*** Opening of SELECTED EXCERPT ***

When questioning Jessica Ellsworth, the attorney for the abortion pill manufacturer Danco Laboratories, also a party in the lawsuit, Alito asked her to describe how the company was “aggrieved by the challenge that is brought in this case.” He asked Ellsworth if mifepristone was the only product her company was currently marketing, and she answered in the affirmative.

“The Fifth Circuit decision does not prohibit you from continuing to produce and sell that product, right?” he asked. After Ellsworth acknowledged that Alito’s analysis was correct, he followed up, “I gather your injury is that you think you’re going to sell more if the restrictions that previously were in place were lifted.”

“The injury is that we are prevented from selling our product in line with FDA’s scientific judgment about the safe and efficacious use of the drug,” she responded.

Picking up on the line of questioning with Prelogar, Alito inquired whether Ellsworth viewed the FDA as “infallible.” She indicated that she did not but said that it would be different if plaintiffs presented patients suffering from such adverse effects. 

Justice Ketanji Brown Jackson circled back to the question about the FDA being “infallible,” asking Ellsworth whether she thought “courts have specialized scientific knowledge with respect to pharmaceuticals” and “as a company that has pharmaceuticals, do you have concerns about judges parsing medical and scientific studies?”

Ellsworth said she shared Jackson’s concerns and accused the district court decision of relying on faulty science.

*** Close of SELECTED EXCERPT ***
*** Opening of INFORMATION ***

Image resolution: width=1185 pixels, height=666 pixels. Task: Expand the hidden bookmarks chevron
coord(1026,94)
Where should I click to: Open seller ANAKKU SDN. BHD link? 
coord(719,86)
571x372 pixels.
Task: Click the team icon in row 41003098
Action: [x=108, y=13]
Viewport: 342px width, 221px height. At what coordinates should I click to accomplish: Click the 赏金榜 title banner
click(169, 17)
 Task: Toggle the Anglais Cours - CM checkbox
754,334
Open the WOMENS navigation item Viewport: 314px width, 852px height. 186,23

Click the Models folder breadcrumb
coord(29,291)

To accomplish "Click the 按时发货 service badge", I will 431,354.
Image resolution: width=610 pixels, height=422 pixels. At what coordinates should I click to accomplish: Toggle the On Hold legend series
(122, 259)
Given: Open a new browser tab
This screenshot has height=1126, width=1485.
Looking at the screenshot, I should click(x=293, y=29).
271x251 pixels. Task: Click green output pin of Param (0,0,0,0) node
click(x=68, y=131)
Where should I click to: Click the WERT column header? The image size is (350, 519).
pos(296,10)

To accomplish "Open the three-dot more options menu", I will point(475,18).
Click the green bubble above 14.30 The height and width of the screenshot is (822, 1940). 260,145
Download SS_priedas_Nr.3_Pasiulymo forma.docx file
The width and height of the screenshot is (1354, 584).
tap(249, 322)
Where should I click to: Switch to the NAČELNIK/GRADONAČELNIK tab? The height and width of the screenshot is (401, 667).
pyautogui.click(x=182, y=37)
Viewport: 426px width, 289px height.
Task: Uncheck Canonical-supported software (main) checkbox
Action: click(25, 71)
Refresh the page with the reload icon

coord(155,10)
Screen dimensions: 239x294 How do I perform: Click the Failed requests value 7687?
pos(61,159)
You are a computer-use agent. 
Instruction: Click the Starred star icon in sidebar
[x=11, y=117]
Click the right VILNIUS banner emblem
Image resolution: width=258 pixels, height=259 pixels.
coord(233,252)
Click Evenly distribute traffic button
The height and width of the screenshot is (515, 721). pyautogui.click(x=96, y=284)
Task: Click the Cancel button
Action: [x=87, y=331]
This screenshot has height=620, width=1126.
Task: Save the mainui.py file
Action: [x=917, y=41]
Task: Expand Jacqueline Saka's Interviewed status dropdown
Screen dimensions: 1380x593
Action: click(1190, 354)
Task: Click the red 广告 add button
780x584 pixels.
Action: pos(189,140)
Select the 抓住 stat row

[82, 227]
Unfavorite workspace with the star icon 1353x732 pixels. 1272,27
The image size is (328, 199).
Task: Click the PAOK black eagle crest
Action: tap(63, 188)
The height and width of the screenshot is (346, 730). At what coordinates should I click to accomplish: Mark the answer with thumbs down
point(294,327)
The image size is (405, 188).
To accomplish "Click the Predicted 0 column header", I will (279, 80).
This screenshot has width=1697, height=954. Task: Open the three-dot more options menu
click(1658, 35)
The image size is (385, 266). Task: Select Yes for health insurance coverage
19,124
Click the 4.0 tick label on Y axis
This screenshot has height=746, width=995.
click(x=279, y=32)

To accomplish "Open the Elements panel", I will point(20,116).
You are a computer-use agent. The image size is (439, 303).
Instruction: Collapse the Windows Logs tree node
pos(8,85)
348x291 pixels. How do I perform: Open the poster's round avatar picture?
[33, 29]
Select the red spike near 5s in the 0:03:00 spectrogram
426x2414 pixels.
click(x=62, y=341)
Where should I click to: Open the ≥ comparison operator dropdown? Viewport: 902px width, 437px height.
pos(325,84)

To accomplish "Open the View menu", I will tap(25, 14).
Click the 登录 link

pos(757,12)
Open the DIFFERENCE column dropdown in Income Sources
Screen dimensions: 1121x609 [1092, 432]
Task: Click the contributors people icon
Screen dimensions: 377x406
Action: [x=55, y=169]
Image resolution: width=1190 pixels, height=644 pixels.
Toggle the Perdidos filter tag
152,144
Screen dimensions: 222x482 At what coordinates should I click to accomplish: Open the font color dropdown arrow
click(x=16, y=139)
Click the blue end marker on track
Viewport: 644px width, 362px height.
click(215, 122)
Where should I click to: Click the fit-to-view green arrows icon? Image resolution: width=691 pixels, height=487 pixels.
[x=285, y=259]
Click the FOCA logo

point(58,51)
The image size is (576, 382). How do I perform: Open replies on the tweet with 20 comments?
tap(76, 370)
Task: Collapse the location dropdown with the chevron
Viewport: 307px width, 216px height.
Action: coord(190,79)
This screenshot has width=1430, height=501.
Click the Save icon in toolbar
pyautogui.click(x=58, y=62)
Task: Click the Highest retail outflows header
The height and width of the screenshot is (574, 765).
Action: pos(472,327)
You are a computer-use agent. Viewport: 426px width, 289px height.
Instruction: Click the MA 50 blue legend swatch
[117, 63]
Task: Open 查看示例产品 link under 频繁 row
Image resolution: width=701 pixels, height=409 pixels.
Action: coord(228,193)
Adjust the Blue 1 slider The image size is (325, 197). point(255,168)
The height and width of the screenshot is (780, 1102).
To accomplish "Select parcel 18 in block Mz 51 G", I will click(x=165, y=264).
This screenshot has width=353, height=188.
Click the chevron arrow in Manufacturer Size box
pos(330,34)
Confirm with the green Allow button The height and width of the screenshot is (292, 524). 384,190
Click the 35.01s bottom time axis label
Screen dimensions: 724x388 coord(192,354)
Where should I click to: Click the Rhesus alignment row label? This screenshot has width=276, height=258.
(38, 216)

*** Close of INFORMATION ***

▶ WHAT IS NEEDED
Rewrite the part of the mifepristone passage that opens with the words "Picking up on" and closes with "such adverse effects.", replacing "inquired" with "asked".

▶ RESPONSE TO THE EXERCISE
Picking up on the line of questioning with Prelogar, Alito asked whether Ellsworth viewed the FDA as “infallible.” She indicated that she did not but said that it would be different if plaintiffs presented patients suffering from such adverse effects.